So, yes, we DID take almost a week off and yes it WAS because we were depressed about the election.

I gave a lot of thought during this time off what the best way to respond was.

I'm still not exactly sure what I should do.

Bear with me while I figure it out.

In the meantime, crazy times call for crazy solutions.

Meet our new political/live music correspondent, David Boyle.

=================================================================

First of all, thanks for putting up the link to the "George W. Pussy" video on my site. The vid certainly didn't change the election results but at least it got out on the streets before Nov. 2.

I've now been mentioned at the top of Chuck Eddy's Nov. 2-8 "Eddytor's Dozen" list. How pained Michael Moore, Michael Stipe, Bruce Boss, Em-em and P. Diddle must be that they got so much media attention and yet proved largely impotent.

This world is getting worse.

I went to a Le Tigre concert last night in Detroit at St. Andrew's Hall.
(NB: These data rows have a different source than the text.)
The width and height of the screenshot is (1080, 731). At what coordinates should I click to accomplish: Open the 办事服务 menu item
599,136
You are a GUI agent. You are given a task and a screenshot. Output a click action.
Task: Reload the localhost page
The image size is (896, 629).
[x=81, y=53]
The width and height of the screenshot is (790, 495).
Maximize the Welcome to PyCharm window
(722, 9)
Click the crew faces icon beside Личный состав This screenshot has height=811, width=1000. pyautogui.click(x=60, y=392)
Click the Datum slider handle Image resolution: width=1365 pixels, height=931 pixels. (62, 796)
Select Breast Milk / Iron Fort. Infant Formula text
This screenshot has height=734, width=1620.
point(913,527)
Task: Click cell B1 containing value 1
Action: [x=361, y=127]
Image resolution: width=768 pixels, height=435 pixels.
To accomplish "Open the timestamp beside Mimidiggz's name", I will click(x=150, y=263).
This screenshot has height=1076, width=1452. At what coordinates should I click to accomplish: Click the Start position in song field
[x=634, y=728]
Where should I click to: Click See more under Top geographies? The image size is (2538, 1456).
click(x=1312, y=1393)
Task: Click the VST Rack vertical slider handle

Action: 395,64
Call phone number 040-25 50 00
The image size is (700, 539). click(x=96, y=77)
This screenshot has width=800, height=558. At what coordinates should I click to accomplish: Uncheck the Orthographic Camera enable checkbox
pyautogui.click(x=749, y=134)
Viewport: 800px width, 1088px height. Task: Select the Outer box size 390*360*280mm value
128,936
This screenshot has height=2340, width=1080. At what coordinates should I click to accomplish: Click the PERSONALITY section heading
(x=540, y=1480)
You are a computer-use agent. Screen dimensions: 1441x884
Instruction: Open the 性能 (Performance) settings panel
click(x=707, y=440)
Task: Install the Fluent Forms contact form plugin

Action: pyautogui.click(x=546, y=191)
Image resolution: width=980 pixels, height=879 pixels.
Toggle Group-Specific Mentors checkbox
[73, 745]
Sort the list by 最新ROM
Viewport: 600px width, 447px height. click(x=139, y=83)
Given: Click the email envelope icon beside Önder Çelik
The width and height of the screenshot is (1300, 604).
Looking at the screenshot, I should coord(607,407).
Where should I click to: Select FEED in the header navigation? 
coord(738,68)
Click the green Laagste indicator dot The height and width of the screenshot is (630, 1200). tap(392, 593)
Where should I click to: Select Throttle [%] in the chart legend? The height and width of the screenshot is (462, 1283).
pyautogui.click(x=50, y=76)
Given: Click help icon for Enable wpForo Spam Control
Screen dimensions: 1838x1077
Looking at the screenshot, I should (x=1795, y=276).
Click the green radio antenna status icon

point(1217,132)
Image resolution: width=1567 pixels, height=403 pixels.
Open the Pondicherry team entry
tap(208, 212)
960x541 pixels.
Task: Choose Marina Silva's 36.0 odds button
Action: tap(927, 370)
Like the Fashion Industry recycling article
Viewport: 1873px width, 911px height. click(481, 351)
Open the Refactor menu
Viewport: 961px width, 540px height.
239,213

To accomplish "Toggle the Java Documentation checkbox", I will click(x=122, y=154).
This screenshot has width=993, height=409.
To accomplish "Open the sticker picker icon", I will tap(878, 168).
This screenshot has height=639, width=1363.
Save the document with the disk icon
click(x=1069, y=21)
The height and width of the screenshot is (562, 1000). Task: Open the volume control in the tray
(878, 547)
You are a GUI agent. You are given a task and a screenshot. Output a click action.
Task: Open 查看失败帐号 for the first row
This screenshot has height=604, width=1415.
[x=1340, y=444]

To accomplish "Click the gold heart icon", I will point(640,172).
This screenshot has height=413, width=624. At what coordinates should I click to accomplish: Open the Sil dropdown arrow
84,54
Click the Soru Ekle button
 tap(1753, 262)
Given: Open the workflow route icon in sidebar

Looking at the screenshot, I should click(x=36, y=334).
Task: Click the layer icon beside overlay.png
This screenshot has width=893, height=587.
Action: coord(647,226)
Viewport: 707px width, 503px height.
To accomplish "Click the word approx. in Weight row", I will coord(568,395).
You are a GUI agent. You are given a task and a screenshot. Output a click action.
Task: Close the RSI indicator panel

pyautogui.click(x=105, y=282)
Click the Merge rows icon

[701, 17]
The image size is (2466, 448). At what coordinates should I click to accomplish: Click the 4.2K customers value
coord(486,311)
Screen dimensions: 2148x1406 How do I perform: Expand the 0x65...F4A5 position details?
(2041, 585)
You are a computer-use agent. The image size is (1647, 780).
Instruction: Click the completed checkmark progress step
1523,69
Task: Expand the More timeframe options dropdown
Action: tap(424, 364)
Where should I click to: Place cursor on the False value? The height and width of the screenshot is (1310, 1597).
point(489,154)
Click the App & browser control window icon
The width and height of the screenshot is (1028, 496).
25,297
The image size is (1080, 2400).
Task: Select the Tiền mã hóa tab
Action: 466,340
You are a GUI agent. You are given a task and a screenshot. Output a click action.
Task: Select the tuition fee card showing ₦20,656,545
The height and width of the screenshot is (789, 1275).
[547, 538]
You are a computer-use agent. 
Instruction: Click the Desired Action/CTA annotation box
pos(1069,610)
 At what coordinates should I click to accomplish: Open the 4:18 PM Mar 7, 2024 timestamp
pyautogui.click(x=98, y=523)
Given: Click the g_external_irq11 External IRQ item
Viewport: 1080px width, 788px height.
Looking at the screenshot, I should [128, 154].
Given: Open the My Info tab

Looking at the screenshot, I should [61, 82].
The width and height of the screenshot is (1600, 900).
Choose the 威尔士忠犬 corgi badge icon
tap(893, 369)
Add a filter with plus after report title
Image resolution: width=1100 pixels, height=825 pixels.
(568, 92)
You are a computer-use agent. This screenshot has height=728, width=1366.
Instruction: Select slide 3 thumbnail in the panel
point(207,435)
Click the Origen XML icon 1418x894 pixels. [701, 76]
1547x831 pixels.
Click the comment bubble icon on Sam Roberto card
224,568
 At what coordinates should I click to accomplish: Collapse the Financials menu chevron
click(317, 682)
Le Tigre is "good" by definition, but yesterday they often seemed homogenized. I much preferred their August 2002 concert at the Magic Stick. They finished with a one-song Pointer Sisters encore, "I'm So Excited", with Kathleen Hanna doing her Miss America bit. I guess you can't castrate a woman but KH seemed pretty close with her "good night drive safely" wave-off to the audience as she left. I guess that's what signing with Universal does to you.

Hanna also said "Fuck Jesus" during her performance, which I didn't think was too cool. It's especially inappropriate in a venue named St. Andrew's Hall, but when she's sampling Reverend Al Sharpton on "New Kicks" and (gag) part of their new logo on their "This Island" CD is a gold crown with a _CROSS_ on top of the crown... talk about uprooting your own garden.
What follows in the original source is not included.